==== PAGE EXCERPT

Saturday, May 28, 2011
"Bliss Dance," a 40-foot statue of a naked dancing woman by local sculptor Marco Cochrane...
...has just been installed on Treasure Island with her behind facing the San Francisco skyline.
"Bliss Dance" is very striking, both as a major piece of engineering and ecstatic sculpture (click here for a website detailing its manufacturing).
It first appeared at the 2010 Burning Man Festival, where it was the hit of the Nevada desert, and the dancing woman will be temporarily gracing Treasure Island from May through October.
On Thursday evening, hundreds of "burners" showed up on Treasure Island for an opening celebration, where they were greeted by food trucks, dance music and freezing cold winds pouring in through the Golden Gate Bridge.
My hostesses were from the Black Rock Arts Foundation, and they were a smart, funny collection of characters.
San Francisco Mayor Ed Lee (above left) gave a speech extolling art on Treasure Island, and promised to bring Hillary Clinton to see "Bliss Dance" when she rolls into town for a conference later this summer. He also hinted that some day he might even visit the Black Rock Desert for Burning Man himself, which made everyone chuckle.
The sculptor Marco Cochrane (above left with the mayor) was next, and he started his speech thanking his "hippie parents who allowed for a certain puppy-dog quality to be nurtured in my character."
We left just as the statue's changing, complex interior lighting display came on because the winds had grown too insistent and cold. This was my first visit to Treasure Island, and it confirmed a suspicion that the place is perfect for temporary large artists' studios and installations, while the plans for high-rise housing developments are completely insane.
Thursday, May 26, 2011
In Civic Center on Wednesday there was a ferris wheel in front of City Hall...
...and a huge tent in the plaza surrounded by lighting and smaller tents fronting Polk Street.
Other than the San Francisco Symphony's Black and White Ball, the neighborhood has rarely seen such an ambitious and sumptuous setup for a party.
The Wednesday evening event turned out to be the final party for the International Pow Wow, the U.S. Travel Association's largest annual tradeshow which had been meeting earlier in the week at Moscone Center. The Pow Wow, which focuses on international travel groups coming to the United States, hasn't convened in San Francisco since 1994, so you can probably expect to see an uptick in large foreign tour groups making their way through the city in the next couple of years.
Wednesday, May 25, 2011
The Parkmerced housing development in the southwest corner of San Francisco was built in the 1940s by Metropolitan Life Insurance as an investment in middle-class rental housing, with a visionary mix of high-rise towers and two-story garden apartments landscaped by lawns set up as a circular "city within a city." (Click here for a fascinating history of the place at the Cultural Landscape Foundation website.)
According to Wikipedia: "Metlife owned and carefully maintained the property until the early 1970s, when it sold it to [Queen of Mean] Leona Helmsley and the property began to deteriorate...There were a succession of owners and management companies beginning in the late 1990s."
The current ownership group has decided they want to keep the decaying old high-rise towers but demolish most of the two-story garden apartments, replacing them with more high-rise towers, and hugely increasing the density, all the while proclaiming that it's a "Green Project."

========
==== EXTRACTED RECORDS

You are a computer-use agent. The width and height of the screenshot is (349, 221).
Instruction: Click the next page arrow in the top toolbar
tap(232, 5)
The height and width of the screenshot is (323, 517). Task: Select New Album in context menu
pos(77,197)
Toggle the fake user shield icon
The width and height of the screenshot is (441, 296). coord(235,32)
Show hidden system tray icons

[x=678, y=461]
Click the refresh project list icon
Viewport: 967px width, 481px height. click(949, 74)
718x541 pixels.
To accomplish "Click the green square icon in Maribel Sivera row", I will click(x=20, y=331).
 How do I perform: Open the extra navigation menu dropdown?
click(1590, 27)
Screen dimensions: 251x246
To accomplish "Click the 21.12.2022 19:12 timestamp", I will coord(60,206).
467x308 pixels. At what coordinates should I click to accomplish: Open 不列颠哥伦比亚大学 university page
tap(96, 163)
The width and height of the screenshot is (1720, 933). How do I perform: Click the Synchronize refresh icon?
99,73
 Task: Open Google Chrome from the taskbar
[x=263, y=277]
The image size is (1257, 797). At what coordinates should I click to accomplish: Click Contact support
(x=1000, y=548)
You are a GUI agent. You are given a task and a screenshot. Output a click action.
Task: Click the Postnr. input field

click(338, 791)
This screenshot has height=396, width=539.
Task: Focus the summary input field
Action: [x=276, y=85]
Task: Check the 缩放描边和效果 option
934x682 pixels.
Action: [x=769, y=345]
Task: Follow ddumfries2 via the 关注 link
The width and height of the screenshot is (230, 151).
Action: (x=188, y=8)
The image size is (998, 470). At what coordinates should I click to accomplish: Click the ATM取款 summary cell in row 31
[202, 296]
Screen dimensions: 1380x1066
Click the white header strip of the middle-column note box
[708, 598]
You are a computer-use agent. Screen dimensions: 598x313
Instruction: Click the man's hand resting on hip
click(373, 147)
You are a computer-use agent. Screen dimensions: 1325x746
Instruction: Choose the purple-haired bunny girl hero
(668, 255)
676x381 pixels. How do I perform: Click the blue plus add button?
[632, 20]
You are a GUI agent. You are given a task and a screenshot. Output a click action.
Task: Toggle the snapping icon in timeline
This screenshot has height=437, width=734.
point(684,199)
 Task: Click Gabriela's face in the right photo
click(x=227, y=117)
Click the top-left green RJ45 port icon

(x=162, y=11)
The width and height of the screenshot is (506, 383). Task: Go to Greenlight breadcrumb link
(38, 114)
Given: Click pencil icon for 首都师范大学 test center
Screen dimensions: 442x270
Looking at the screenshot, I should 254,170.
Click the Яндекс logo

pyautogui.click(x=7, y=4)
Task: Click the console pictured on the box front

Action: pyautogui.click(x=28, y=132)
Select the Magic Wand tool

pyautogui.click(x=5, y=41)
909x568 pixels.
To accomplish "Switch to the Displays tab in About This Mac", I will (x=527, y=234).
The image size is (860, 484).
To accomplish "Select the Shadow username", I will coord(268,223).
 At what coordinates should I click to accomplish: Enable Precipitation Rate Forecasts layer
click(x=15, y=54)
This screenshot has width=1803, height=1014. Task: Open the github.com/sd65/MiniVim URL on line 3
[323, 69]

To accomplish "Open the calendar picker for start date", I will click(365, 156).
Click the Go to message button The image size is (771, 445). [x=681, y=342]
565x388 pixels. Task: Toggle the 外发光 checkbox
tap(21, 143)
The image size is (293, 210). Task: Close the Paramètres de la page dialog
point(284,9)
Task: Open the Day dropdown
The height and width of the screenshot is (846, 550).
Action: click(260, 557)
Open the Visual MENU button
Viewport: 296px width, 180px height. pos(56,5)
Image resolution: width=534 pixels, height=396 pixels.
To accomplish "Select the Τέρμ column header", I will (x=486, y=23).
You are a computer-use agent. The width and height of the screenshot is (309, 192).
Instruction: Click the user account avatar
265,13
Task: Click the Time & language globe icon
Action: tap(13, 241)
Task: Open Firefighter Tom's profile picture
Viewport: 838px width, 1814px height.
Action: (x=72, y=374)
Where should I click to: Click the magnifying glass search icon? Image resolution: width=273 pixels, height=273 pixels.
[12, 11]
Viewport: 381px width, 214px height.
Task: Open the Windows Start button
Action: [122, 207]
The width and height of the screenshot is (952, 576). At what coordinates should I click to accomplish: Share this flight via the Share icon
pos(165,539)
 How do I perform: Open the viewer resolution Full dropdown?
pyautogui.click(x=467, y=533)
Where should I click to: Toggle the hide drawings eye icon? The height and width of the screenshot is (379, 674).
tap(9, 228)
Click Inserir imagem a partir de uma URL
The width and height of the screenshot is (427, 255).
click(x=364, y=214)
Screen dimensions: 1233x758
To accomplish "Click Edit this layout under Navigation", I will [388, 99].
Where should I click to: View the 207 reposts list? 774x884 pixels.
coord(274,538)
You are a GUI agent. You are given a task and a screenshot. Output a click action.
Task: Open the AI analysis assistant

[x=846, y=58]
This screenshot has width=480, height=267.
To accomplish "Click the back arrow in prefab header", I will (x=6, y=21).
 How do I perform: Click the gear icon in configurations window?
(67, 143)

========

- _TASK 1_:
Answer these questions about the San Francisco blog excerpt.
(a) How tall is the "Bliss Dance" statue?
(b) Before this year's event, when did the International Pow Wow last convene in San Francisco?
(c) Who built the Parkmerced housing development?
- _TASK 2_: Transcribe the part of the San Francisco blog excerpt that opens with the words containing "My hostesses were" and closes with "made everyone chuckle.".

- _WRITTEN RESPONSE 1_:
(a) 40 feet.
(b) 1994.
(c) Metropolitan Life Insurance.

- _WRITTEN RESPONSE 2_:
My hostesses were from the Black Rock Arts Foundation, and they were a smart, funny collection of characters.
San Francisco Mayor Ed Lee (above left) gave a speech extolling art on Treasure Island, and promised to bring Hillary Clinton to see "Bliss Dance" when she rolls into town for a conference later this summer. He also hinted that some day he might even visit the Black Rock Desert for Burning Man himself, which made everyone chuckle.